We had a remarkably similar situation recently, and here's how we approached it.
- Don't over-complicate the presentation of the big, important score.
- Let users know that some kind of scoring mechanism exists. (You don't need to explain it all right away!)
- Let interested users find out how the scoring works if they want.
- When concepts get tricky, be clear and explicit when explaining them
Here's a bit of the actual UI we ended up with. The gray bar below is a composite score based on the 6 factors, which are all weighted differently.
Clicking the pills above the graph displays the value of each component:
The Score Weighting area lets the user know there is an underlying system at work, and clicking it opens an explicit explanation of how it works:
We explored lots of all-in-one stacked-bar options, but found they really confused the first impression of the calculated score, and didn't readily convey how the calculations actually worked.
I also think you were right to be skeptical of using boxes where height and width correspond to the sub-scores and their weights. It's unconventional, so it would require explanation of it's own, and it would be very hard to show how that adds up to the overall score. Reducing it to a one-dimensional stacked-bar is easier to read and more conventional.

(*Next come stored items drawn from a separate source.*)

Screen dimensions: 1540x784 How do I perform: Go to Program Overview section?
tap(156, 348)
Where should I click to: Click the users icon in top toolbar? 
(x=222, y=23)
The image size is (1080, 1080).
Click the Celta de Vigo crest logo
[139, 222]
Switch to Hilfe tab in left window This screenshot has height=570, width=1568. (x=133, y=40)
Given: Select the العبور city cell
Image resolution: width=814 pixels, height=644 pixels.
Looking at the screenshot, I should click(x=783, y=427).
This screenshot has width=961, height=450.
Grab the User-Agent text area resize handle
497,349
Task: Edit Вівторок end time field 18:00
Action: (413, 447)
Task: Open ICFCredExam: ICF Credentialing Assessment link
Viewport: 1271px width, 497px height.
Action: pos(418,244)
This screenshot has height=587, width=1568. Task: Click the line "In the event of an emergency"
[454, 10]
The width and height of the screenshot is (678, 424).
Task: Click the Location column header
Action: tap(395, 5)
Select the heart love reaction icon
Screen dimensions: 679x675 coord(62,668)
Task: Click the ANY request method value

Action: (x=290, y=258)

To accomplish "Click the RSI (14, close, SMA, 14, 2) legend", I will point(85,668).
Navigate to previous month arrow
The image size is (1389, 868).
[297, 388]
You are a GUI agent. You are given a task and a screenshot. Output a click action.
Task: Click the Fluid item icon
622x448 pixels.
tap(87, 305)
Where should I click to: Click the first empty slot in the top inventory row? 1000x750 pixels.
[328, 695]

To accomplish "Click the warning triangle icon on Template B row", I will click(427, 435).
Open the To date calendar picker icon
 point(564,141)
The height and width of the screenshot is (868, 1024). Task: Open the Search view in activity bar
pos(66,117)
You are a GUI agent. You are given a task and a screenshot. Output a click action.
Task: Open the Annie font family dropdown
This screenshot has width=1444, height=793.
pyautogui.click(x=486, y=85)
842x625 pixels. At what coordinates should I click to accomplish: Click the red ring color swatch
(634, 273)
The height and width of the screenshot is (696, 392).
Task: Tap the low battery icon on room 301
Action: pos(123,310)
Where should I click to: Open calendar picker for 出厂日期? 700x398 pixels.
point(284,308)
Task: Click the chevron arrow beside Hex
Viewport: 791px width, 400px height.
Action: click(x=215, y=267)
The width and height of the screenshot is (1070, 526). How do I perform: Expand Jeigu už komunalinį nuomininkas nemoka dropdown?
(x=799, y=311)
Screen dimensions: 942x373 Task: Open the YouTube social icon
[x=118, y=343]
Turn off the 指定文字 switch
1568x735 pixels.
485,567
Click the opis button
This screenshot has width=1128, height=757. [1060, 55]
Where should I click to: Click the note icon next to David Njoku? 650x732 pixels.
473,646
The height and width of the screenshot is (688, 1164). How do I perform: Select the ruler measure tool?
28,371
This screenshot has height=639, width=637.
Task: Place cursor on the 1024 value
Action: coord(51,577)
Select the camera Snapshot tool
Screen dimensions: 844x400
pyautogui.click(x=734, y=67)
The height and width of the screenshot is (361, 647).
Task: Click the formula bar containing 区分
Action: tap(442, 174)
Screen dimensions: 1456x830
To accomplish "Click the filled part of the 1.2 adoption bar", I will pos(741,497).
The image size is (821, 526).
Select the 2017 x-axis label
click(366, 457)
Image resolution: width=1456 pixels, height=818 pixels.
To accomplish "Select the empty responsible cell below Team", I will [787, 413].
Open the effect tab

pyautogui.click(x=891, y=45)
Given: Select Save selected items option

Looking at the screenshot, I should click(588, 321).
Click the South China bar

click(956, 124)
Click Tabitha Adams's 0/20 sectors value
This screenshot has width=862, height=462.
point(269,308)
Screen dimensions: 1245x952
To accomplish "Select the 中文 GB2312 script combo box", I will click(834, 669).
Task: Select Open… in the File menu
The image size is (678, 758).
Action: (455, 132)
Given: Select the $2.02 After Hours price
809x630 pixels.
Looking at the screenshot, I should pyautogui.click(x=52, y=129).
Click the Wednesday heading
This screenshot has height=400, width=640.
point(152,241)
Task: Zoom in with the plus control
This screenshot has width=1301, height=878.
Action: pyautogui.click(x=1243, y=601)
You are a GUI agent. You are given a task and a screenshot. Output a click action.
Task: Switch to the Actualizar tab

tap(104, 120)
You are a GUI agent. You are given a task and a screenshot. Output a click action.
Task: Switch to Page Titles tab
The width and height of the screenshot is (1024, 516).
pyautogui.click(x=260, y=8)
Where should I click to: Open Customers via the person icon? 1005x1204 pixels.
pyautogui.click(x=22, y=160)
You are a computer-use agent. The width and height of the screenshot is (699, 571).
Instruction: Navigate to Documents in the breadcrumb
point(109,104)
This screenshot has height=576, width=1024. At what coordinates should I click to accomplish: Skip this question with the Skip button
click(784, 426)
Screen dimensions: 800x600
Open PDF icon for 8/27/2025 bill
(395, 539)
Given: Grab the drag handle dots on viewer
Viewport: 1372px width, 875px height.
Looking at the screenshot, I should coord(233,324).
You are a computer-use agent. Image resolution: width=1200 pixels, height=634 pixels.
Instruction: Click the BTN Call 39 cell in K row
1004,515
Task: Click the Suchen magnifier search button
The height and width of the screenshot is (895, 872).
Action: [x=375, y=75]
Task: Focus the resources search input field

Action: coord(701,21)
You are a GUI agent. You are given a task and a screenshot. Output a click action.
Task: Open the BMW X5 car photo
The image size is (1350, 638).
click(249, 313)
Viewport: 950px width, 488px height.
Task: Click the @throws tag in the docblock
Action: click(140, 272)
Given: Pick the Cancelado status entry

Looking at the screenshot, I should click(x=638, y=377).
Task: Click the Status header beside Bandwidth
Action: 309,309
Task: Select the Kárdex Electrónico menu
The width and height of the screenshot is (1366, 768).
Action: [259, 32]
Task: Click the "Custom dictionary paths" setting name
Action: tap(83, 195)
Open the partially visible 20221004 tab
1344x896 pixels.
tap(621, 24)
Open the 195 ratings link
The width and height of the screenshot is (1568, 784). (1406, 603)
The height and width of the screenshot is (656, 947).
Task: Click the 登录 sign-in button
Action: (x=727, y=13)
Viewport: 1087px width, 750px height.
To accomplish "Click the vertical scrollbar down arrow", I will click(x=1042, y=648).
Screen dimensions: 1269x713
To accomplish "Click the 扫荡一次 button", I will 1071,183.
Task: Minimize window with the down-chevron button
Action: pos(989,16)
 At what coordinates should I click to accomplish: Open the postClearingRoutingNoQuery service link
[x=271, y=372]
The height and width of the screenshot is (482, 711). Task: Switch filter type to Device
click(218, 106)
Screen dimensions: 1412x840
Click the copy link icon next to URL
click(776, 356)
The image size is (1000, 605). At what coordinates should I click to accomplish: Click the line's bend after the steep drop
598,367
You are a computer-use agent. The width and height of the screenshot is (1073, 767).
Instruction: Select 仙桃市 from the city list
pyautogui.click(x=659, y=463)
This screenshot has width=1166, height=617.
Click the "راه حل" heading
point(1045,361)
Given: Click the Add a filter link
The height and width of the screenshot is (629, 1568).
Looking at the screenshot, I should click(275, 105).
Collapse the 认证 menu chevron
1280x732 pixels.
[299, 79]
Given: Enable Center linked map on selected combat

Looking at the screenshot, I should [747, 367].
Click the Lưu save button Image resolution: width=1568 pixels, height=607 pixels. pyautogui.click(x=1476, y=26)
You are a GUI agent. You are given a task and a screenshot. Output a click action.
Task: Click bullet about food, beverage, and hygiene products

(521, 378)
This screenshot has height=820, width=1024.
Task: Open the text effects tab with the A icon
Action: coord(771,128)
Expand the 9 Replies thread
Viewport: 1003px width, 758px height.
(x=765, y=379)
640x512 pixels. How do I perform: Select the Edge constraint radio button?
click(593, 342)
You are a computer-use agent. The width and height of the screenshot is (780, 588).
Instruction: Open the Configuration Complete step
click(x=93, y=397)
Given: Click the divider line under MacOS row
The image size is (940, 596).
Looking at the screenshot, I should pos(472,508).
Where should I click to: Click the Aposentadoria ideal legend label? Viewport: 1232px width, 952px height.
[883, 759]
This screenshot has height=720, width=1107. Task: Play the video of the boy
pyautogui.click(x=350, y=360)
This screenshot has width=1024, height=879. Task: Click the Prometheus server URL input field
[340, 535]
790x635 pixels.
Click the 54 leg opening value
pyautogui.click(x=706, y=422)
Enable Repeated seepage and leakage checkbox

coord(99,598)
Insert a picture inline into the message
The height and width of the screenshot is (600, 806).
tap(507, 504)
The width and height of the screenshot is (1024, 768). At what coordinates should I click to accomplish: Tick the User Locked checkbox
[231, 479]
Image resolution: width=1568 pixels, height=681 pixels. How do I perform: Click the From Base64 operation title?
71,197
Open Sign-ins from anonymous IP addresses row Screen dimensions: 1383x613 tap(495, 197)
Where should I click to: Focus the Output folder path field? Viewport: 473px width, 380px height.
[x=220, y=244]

But, of course, the one-dimensional bar for each component doesn't tell you the story of how the weighting worked.
Ultimately, we concluded that explaining how the sub-scores and the weighting worked to form the final score was too complicated to explain in some subtle visual way, and made it an explicit explanatory diagram of it's own.
p.s. If you have the screen real estate, you might also consider showing the component bars immediately underneath the composite. We made that require an additional "drill-in" interaction to allow us to show many composite bars at once (which isn't visible in the screenshots here).